All eyes except Nash’s and Mackenzie’s. They’re sitting across the courtyard, the flickering flames catching them in a golden glow.

They’re talking low and soft, so even if everyone else was silent I wouldn’t be able to hear them, but I can tell from their postures, their expressions, that the conversation is heated.

‘She likes her space, what can I tell ya?’ Beau throws an easy wink in my direction. For a second I freeze, because it almost seems like he’s forgotten our deal. Behind closed doors. Except this is Beau, and everyone expects him to be like this—flirty and relaxed.

‘We’ve got space,’ Beth says, still stuck to Cole’s side like glue.

‘It’s fine,’ I say. ‘I have to work late tonight anyway. Notes to type up.’ I glance back at Beau, giving him a slow smile.

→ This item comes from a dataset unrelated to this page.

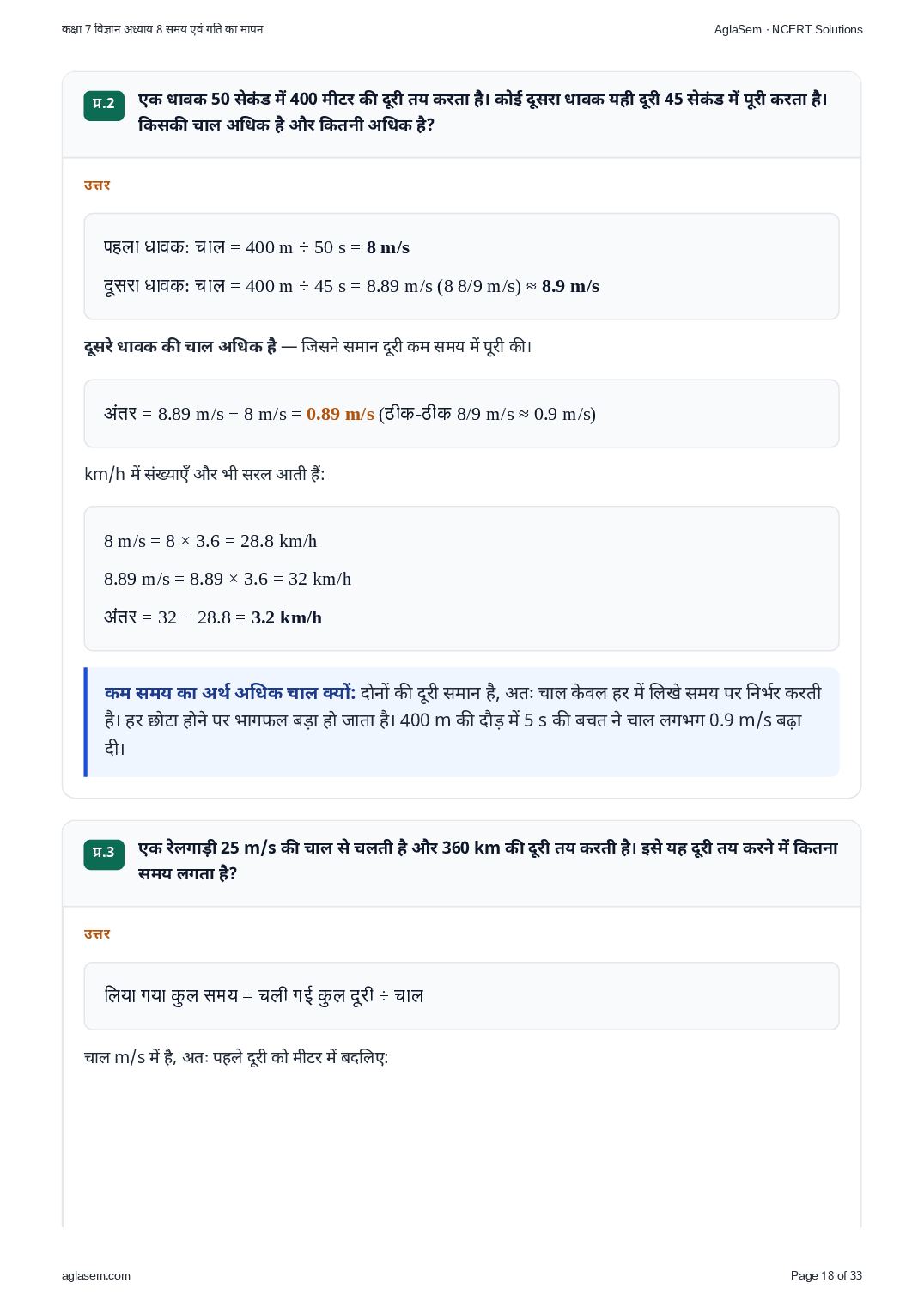924x1307 pixels.
Task: Click the 8 × 3.6 = 28.8 km/h line
Action: pyautogui.click(x=210, y=541)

‘I particularly want to get all the details right of that story about you waking the house up when you thought aliens were breaking in, and it turned out to be the dog licking your feet.’

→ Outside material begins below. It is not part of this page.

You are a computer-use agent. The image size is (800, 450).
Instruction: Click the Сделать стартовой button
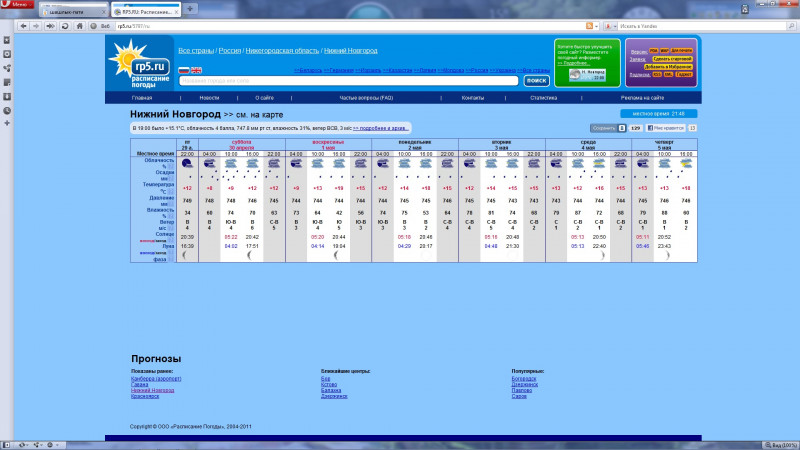click(670, 59)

Austin bursts out laughing. ‘Don’t forget the one about the time he decided to take up woodwork and nailed his shirt to the wall.’

I nod seriously. ‘Definitely not.’

‘Alright, that’s enough,’ Beau says, holding up his hands good-naturedly. ‘Let’s get you out of here. And possibly into a ditch on the roadside,’ he adds with a grumble.

‘You heard it here first,’ I say. ‘If I’m never seen again, talk to this man.’

‘Deal,’ Cole says. ‘If we don’t see you at the rodeo this weekend, we’ll send for the police.’

My heart misses a beat. ‘You guys are coming?’

‘We always go to Beau’s events when they’re local,’ Beth says proudly, and beside me, Beau beams. I get the feeling this is a relatively new state of affairs, and that he’s pleased as punch about it.

We do our final goodbyes, waving in the direction of Nash and Mackenzie, who barely glance our way. My professional curiosity fires to life. But it’s quickly drowned out again, as Beau and I head toward the main house, where my handbag is waiting.

As we walk, the moonlight cutting across our path, his hand brushes mine and a thousand sparks flood my system, making my heart thump, whispering to me that I can trust him, that I can be his, if I want to be.

It’s exactly why I should pull away, but I don’t.

In that moment of weakness, I let our fingers touch, the moon promising me something it has no business doing: that it will all be okay.